Mittlerweile hat Römer über 1400 Botschaften aus dem Rhein gefischt. Nicht nur in Flaschen. Auch in Gläsern, Dosen und Luftballons haben Menschen dem Fluss ihre Botschaften anvertraut. Und Joachim Römer hat daraus eine Installation gefertigt, die derzeit im „Museum am Strom“ in Bingen am Rhein zu sehen ist.
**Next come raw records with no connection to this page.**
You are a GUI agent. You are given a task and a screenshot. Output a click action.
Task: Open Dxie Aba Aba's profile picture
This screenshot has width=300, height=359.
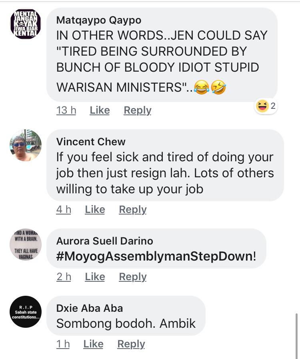pos(26,312)
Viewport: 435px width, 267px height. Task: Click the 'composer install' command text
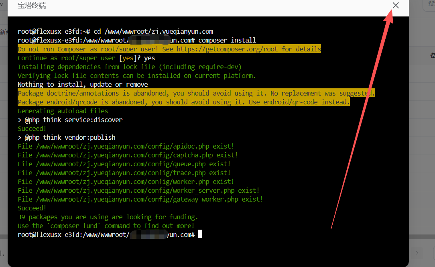click(227, 40)
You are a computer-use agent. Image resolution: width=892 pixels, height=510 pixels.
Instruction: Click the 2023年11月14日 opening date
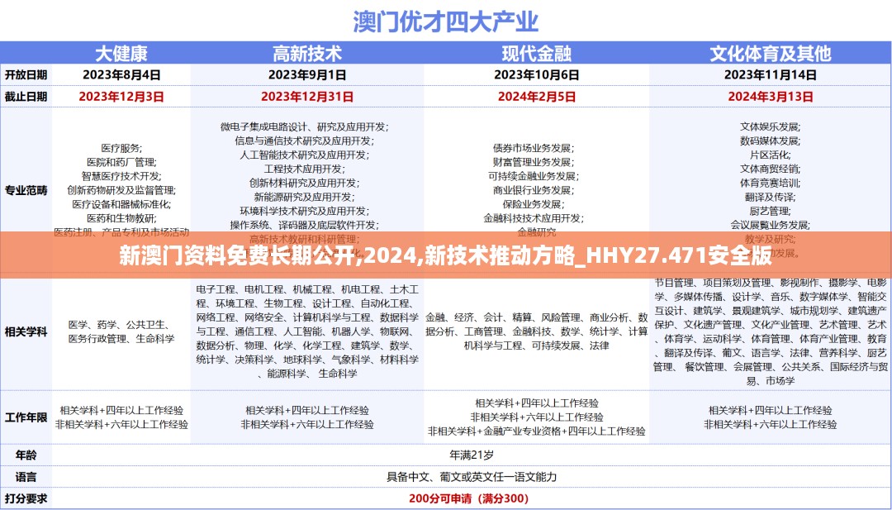click(x=770, y=74)
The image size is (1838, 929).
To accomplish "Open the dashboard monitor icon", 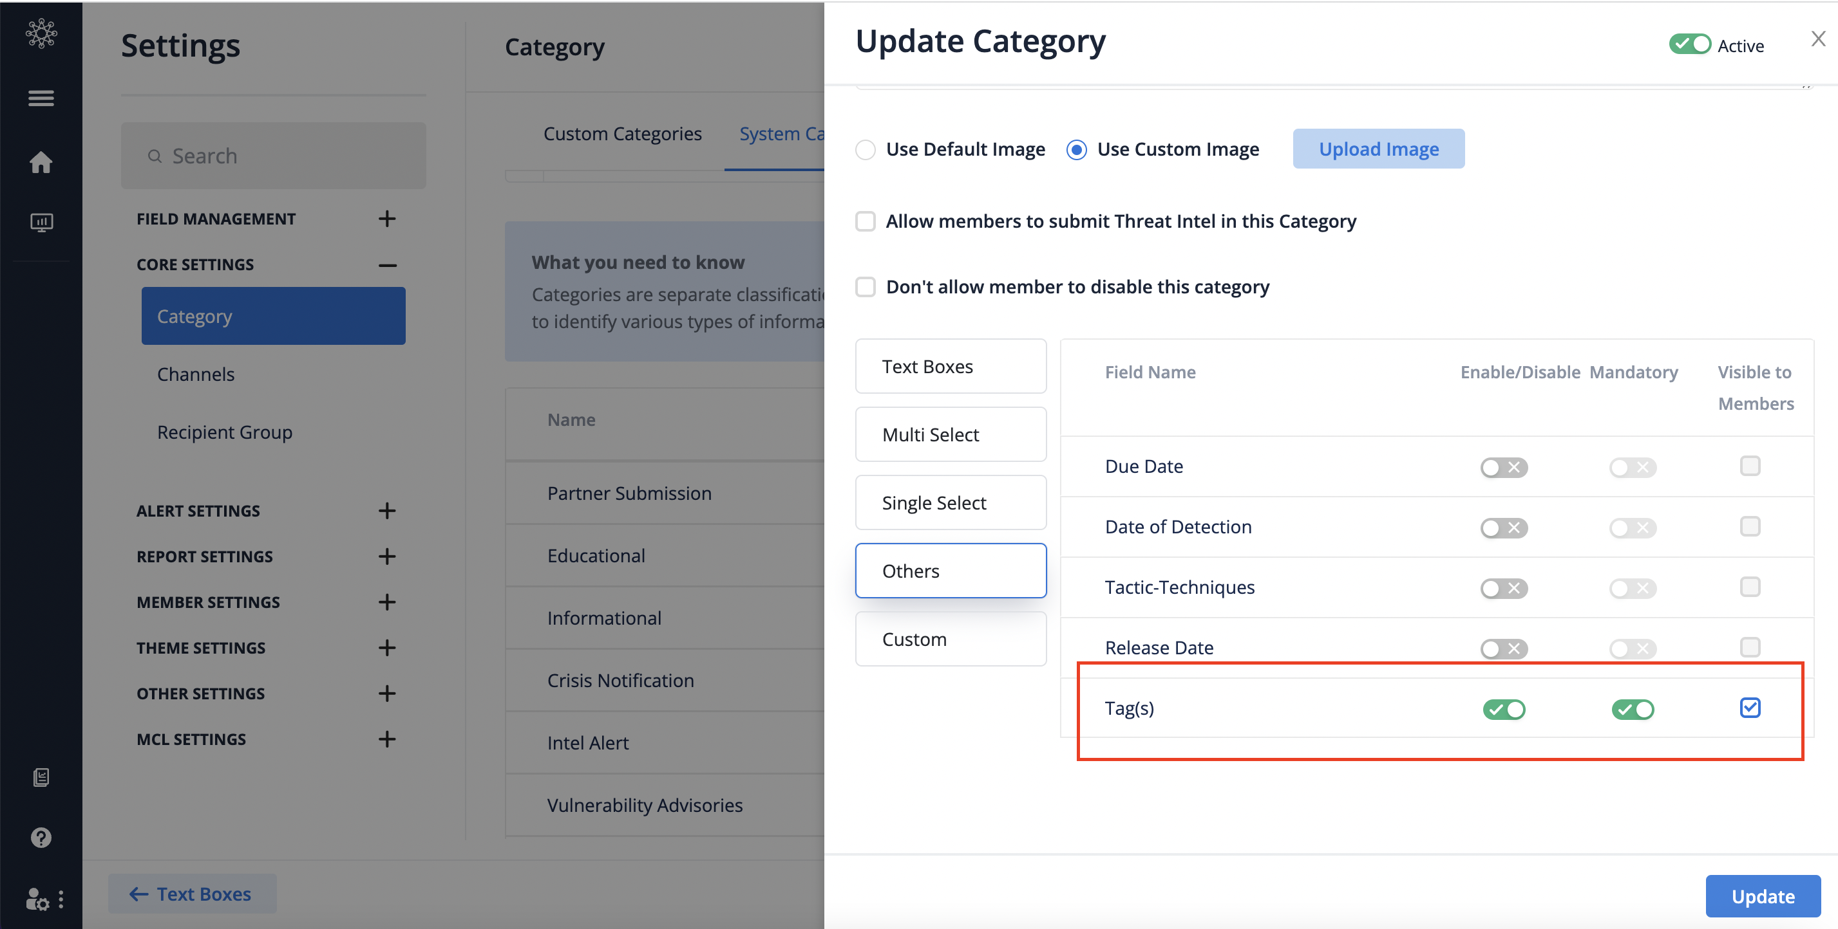I will [41, 222].
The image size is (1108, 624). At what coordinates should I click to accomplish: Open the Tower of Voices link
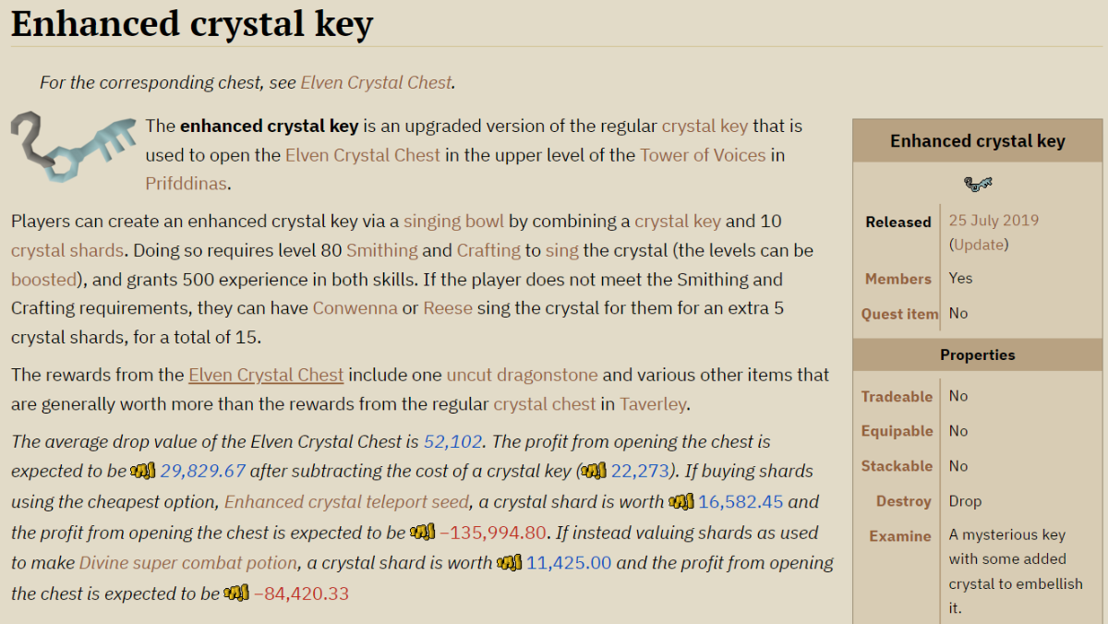click(703, 155)
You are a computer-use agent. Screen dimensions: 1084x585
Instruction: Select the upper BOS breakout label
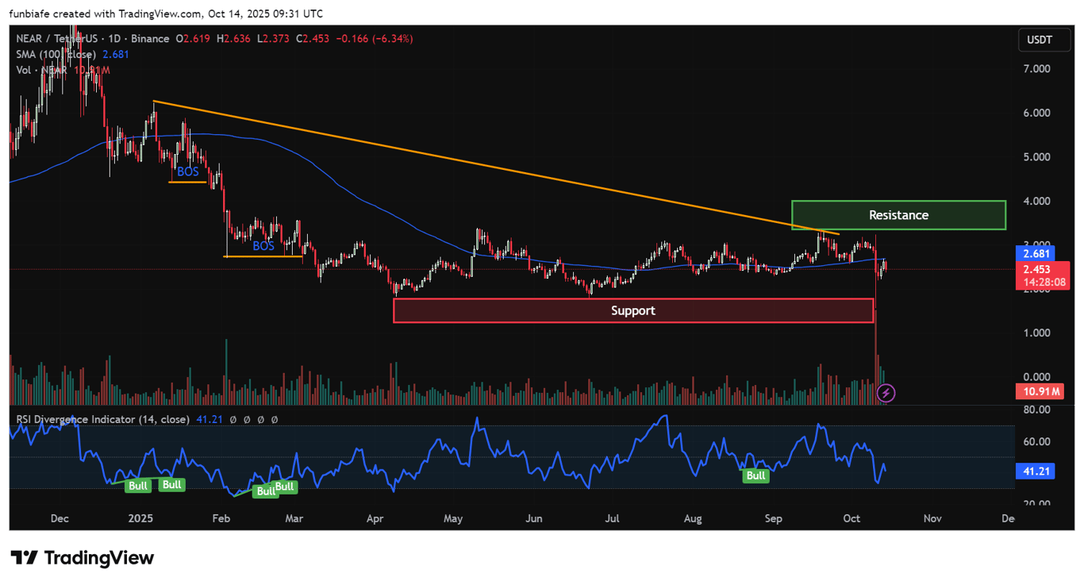click(186, 171)

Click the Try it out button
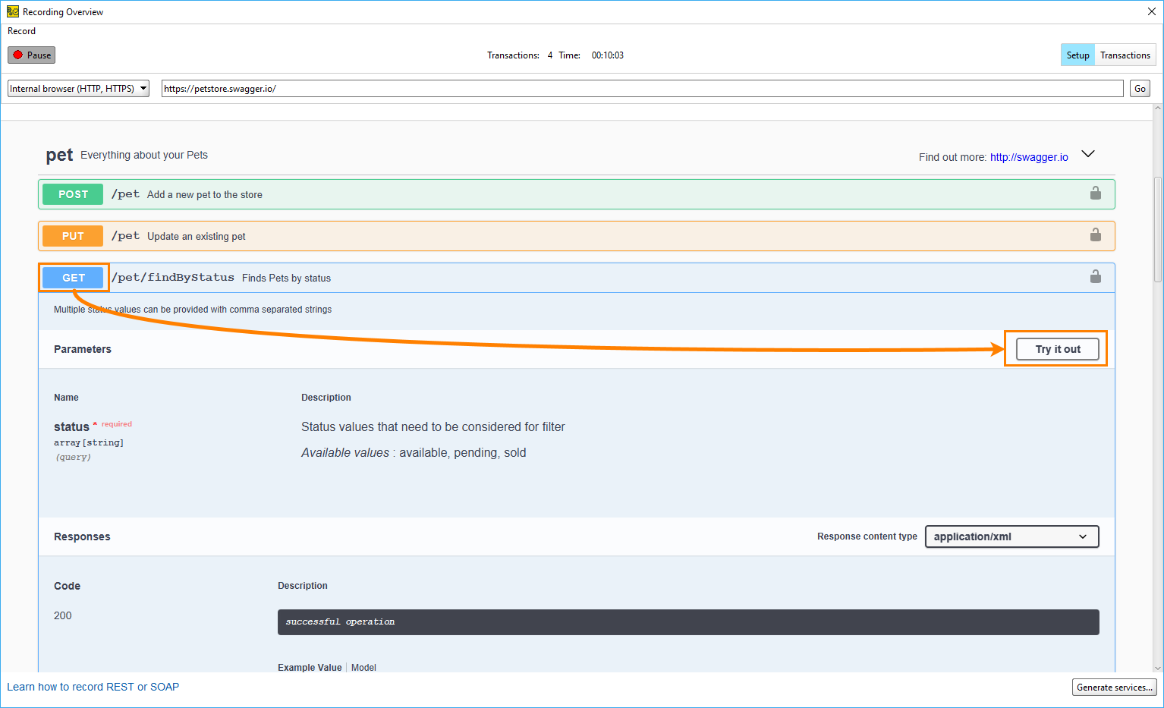click(x=1056, y=348)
„Tausend und eine Flaschenpost“ heißt die Ausstellung, die Römer als Erzähl-Kunstwerk angelegt hat. Weil jede einzelne Flasche eine Geschichte erzählt. Jemand hat sein Kind verloren und erzählt von seiner Trauer. Jemand anders wünscht sich glühend und vergeblich die Zuneigung eines bestimmten jungen Mannes. Und ein Kind fühlt sich offensichtlich einsam auf einem Campingplatz und sehnt sich nach einem Freund.
Früher wurden bei Schiffsunfällen Botschaften in Flaschen über Bord geworfen. In der Hoffnung, dass irgendjemand die Nachricht aus dem Wasser fischt und Hilfe schickt. Auch Joachim Römers Fundstücke erzählen ganz oft von Menschen, die in gewisser Weise Schiffbruch erlitten haben und ihre Not und ihre Hoffnung in eine Flasche packen. Weil es manchmal gut tut und tröstet, wenn man das, was einem im Innersten bewegt, in Worte fasst und auf die Reise schickt.
Vermutlich klingen deshalb viele Botschaften aus Römers Sammlung wie ein Gebet. Denn auch da packen Menschen, das, was sie im Innersten bewegt, in Worte und schicken sie auf die Reise. Meistens ist der Himmel die Adresse unserer Gebete. Aber irgendwie habe ich so eine Ahnung, dass Gott auch dann für das offen ist, was uns umtreibt, wenn es nun eben in einer Flasche steckt. Oder einem Glas, einer Dose, einem Luftballon.